**Task item**. In the entries below, find every line with the string "will" and copy it.

++++++++++

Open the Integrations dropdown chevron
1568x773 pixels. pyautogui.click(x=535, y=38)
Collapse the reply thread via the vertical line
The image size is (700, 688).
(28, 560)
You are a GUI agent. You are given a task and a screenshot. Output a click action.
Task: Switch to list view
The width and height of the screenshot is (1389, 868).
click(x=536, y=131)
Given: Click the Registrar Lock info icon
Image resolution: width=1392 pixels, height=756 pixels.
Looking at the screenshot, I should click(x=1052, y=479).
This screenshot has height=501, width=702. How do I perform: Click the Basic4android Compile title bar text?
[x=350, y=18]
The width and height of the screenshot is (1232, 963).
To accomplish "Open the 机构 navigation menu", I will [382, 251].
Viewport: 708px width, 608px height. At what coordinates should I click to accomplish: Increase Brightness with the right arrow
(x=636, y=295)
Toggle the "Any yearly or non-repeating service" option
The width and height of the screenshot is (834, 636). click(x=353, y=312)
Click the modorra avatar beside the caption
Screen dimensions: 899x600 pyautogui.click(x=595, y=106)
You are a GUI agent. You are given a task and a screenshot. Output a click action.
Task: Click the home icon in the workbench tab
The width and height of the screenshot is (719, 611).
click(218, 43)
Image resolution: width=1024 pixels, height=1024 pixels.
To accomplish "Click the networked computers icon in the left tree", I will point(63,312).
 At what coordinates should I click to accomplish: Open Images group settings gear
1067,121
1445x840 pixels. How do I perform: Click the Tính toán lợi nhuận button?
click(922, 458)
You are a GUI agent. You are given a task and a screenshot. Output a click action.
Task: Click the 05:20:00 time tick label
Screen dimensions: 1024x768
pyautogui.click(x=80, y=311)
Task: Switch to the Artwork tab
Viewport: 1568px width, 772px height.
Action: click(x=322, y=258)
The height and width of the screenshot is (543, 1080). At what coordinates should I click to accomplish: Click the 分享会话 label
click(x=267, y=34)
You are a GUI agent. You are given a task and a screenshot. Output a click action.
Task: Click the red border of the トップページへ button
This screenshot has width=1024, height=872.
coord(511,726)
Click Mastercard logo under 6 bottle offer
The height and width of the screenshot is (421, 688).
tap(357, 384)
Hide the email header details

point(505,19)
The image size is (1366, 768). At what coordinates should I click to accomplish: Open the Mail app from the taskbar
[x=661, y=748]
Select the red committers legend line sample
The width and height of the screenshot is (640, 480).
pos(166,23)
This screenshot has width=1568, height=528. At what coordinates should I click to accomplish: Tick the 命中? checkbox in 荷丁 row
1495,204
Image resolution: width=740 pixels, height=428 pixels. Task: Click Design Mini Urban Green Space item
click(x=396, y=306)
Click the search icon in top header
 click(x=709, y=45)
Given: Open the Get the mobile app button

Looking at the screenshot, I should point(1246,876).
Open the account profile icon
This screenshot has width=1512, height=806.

++++++++++

**Result**.
To accomplish "Open the 机构 navigation menu", I will [382, 251].
To accomplish "Click the networked computers icon in the left tree", I will point(63,312).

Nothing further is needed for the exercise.